Another point of contention, I do not deny that "Nazis" portrayed the Jews as inhuman. False, I do not believe that the pro-choice are engaging in the same overt campaign as Nazi Germany -- again which was "government" organization, ran by the government, and propagated by the government.

Again, pro-choice arguments are in the public square and are discussed vehemently.

Jeff, you are making major assumptions throughout your response.

And, I did address your argument, you just do not like that your Nazi comparison falls flat.

Additionally, your argument is not a starter -- if you fail to acknowledge the science. If sentients starts at the moment of conception, then there is nothing any argument can be made to you as a rational agent.

Women who have miscarriages are therefore dehumanizing a fetus. Women who have sex are therefore are obligated no matter what, even if they take responsible actions. Once conception starts, according to you, as long as the mother life is not in danger, has been raped, her responsibility is to bring the fetus into the world no matter what the consequences because all life is sacred. I can agree with that, and, therefore can not be for the death penalty no matter how bad the act of the person or persons. No exceptions.

Human beings by nature are sexual beings and to extend you point out further, if women wants to have that aspect of her life fulfilled she cannot have sex with a man because not conception is full proof. The only assured way for a woman to be certain that she does not is through abstinence, masturbation, or be in a same sex relationship with another woman. These are the responsible things to do if one does not want to bring an unnecessary and unwanted birth in the world and women get to remain sexual beings and when ready they are ready have sex with a man only to propagate the species.

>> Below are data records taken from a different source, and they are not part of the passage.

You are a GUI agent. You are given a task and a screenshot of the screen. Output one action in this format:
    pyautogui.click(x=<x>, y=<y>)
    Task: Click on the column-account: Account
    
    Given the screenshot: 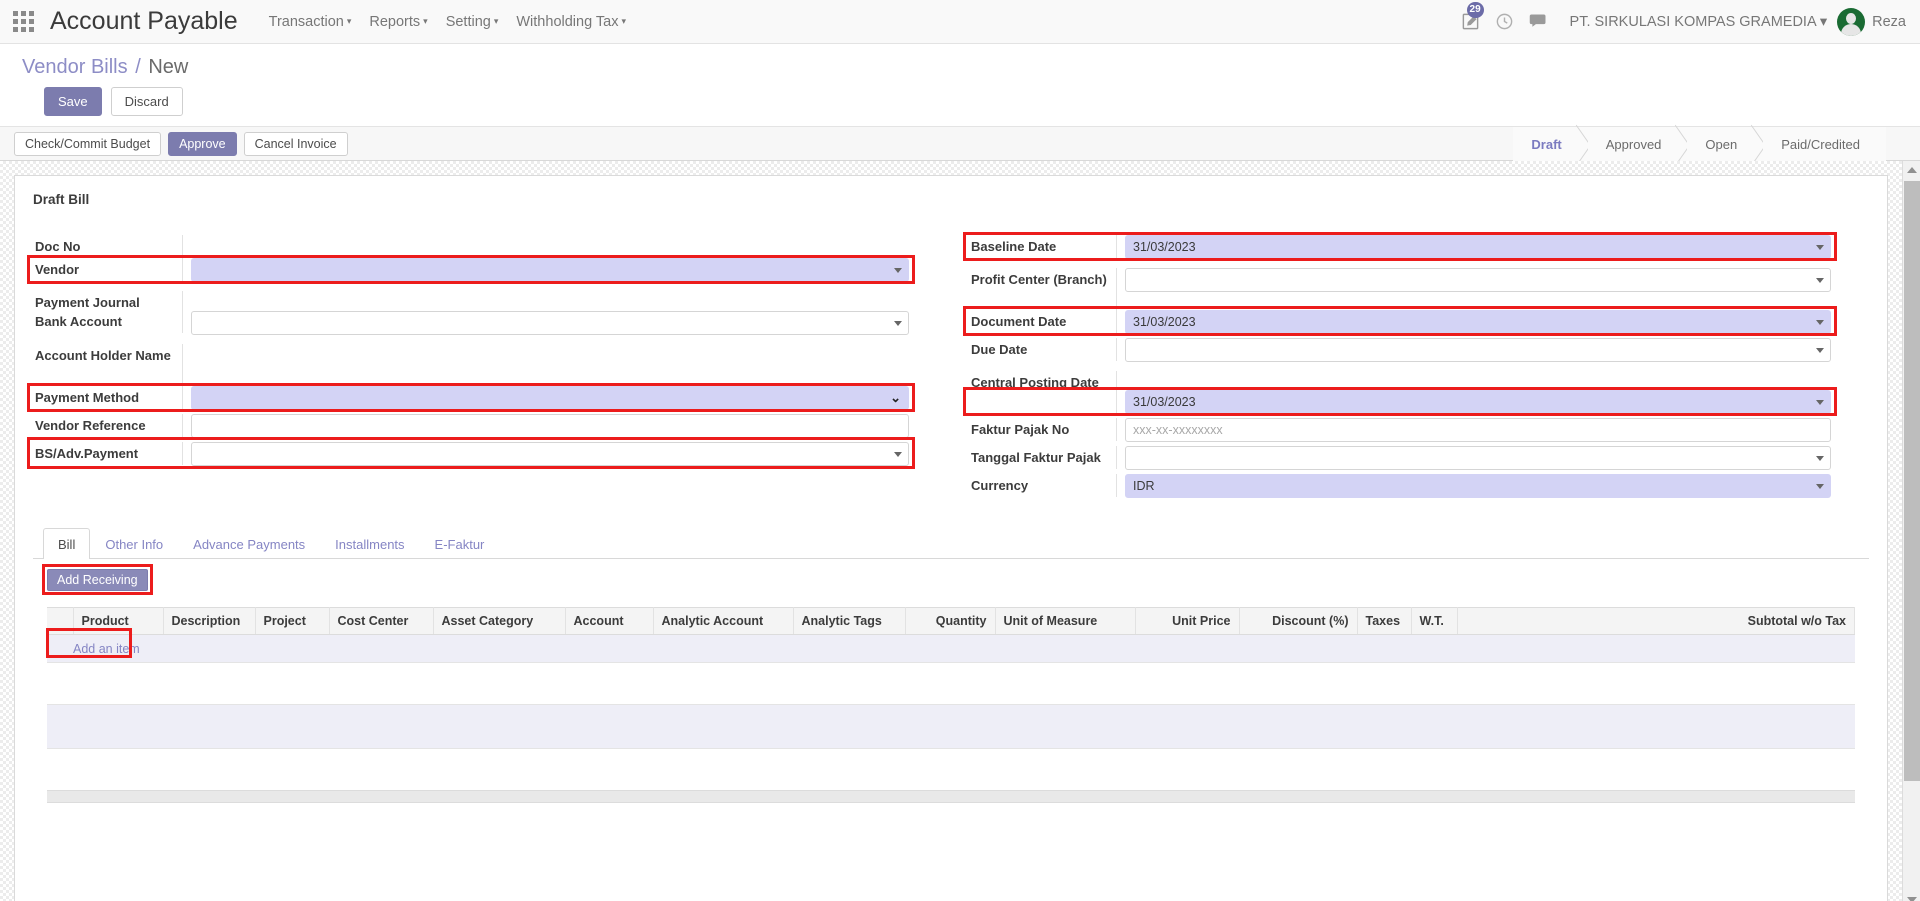 What is the action you would take?
    pyautogui.click(x=610, y=621)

You know I could go for that ...
Anonymous said…
Greg:

Do you realize that you prove my point?

Nowhere in your reply to my comments do you address the interests of the unborn child. You talk about individual rights and liberty but you don't extend these concepts to the unborn child. You view life within the first tri-mester as life unworthy of life and unworthy of protection. There is no better evidence of dehumanization of the fetus than when it is left out of the discussion. Acting like it doesn't exist or its existence is of no importance is dehumanization.


There is nothing fanatical Christian about recognizing that life begins at conception. This is a scientific fact.

Let me ask some direct questions and you give me direct answers?

Did the Nazis characterize the Jews as subhuman and a threat to the German Volk (nation)?

Do pro-choice advocates treat human fetuses during the first trimester as inhuman or subhuman; unworthy of legal protection?

Do pro-choice advocates claim that a healthy fetus during the first trimester poses a hypothetical health issue for the mother that may be surgically or medically resolved through an abortion?

Obviously, the federal government is not coercing abortions but you have to agree that there is state action where the government permits abortion. The government is an accomplice to, and a facilitator of, abortion.